(Passage provided)
The virus, called Bugbear.B, is very similar to the original Bugbear program released last September. The virus spreads by selecting an e-mail in the victim's in-box and attaching itself to a reply to that message, which it then sends out to any e-mail addresses that it culls from the user's system. The virus will also occasionally create its own messages using various subject lines.

The virus also attempts to use a flaw in the way that Microsoft Outlook formats e-mail, using MIME (multipurpose Internet mail extensions). The flaw, if left unpatched, allows the virus to automatically execute on a victim's PC if Outlook displays the text of the message. Although the flaw and its patch are more than two years old, some users have still not fixed the problem.

Bugbear.B specifically focuses on computers linked to certain Internet domains owned by banks and financial houses, Kuo said.

"Bank machines in the office are air-gapped, but somehow viruses cross," Kuo said. An "air gap," a security measure frequently used with sensitive computers, means simply that the computer is disconnected from the public Internet.

On those systems, the virus will also cause the modem to dial out to the last number it called. Then the virus tries to transfer itself to the destination system.

Hard drives that are shared with an infected system are also in danger from the virus, which will append itself to more than 30 different programs and execute when those applications are run. The virus will open a "back door" on the PC, leaving Port 1080 open to intruders from the Internet. It also installs a "keylogger," a program that stores a user's keystrokes, placing personal data and passwords at risk. The malicious program also attempts to shut down any antivirus software that is running.

E-mail service provider MessageLabs also gave the virus a high-risk rating, saying that the company's gateway servers--which filter out e-mails containing spam and viral attachments on behalf of clients--had stopped 60,000 virus-laden e-mails in the past 24 hours.

"It is interesting, because we had only minor virus news over the past few weeks," said Mark Sunner, chief technology officer for the U.K.-based company. "The SoBig viruses were more spam-related, where Bugbear.B is sporting some quite nasty weaponry."

Sunner believes the number of systems infected by the virus will quickly grow.

"This has two of the hallmarks which we attach to viruses that have a bigger dispersal and greater longevity," Sunner said. "It exploits the bug in Outlook, and it has the ability to kill off...antivirus software."

Moreover, while recent viruses have infected specific regions of the world--such as the United States, the United Kingdom or Asia Pacific--Bugbear.B seems to be far more evenly distributed, Sunner said.
(End Passage provided)
(Provided data)
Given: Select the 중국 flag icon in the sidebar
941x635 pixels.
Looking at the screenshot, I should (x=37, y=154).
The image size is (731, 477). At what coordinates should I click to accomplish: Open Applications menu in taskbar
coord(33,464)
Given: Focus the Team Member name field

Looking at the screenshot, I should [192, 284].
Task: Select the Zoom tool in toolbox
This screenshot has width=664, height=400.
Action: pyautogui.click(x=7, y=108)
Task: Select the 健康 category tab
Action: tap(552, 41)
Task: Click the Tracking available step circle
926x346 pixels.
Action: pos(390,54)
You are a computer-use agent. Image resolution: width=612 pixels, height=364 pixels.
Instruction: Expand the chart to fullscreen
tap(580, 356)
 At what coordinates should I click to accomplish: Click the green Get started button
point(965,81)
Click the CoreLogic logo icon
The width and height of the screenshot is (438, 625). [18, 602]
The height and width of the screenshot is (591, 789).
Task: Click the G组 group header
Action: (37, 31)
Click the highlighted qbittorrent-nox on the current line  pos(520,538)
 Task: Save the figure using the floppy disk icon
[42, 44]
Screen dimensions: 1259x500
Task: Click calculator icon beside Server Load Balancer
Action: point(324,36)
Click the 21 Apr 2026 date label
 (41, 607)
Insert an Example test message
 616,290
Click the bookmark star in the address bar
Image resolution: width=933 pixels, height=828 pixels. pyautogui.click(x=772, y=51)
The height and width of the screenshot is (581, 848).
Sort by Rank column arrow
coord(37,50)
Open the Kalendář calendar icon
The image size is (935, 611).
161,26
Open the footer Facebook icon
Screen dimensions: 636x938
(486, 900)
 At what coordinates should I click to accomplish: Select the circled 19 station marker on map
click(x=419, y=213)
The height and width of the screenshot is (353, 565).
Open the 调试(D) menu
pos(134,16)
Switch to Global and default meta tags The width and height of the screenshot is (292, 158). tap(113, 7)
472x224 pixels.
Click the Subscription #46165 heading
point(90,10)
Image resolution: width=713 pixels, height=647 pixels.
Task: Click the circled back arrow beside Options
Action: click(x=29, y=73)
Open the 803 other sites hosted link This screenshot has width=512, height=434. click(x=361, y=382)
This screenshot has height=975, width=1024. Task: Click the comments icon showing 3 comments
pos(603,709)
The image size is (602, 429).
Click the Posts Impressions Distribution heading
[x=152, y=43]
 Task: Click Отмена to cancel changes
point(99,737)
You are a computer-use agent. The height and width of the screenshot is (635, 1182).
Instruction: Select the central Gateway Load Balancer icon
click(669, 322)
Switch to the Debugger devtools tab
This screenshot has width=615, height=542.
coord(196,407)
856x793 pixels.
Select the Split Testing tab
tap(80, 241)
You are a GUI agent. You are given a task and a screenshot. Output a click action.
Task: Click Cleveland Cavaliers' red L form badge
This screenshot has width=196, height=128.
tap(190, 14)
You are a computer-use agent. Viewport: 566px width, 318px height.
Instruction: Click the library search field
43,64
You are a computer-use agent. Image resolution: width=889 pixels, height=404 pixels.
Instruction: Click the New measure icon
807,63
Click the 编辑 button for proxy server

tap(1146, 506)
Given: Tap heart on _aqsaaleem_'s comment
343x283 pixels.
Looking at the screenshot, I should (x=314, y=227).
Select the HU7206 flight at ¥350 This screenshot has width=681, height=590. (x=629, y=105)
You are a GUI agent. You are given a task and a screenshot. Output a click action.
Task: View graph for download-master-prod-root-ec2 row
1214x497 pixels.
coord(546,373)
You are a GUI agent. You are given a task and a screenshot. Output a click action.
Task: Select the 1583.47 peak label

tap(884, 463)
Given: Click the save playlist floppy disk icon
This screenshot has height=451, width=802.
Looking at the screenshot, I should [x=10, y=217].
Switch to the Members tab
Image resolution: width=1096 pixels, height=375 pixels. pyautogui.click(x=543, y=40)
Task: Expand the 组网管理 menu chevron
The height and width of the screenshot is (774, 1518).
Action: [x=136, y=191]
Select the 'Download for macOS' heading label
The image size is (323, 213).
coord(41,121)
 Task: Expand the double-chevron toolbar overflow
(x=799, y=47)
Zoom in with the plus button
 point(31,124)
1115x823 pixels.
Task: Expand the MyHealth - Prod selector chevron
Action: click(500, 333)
(End Provided data)
**How to complete this task:** Extract everything from "Moreover, while recent" down to "distributed, Sunner said." in the article about the Bugbear.B virus, word for word.

**Result:**
Moreover, while recent viruses have infected specific regions of the world--such as the United States, the United Kingdom or Asia Pacific--Bugbear.B seems to be far more evenly distributed, Sunner said.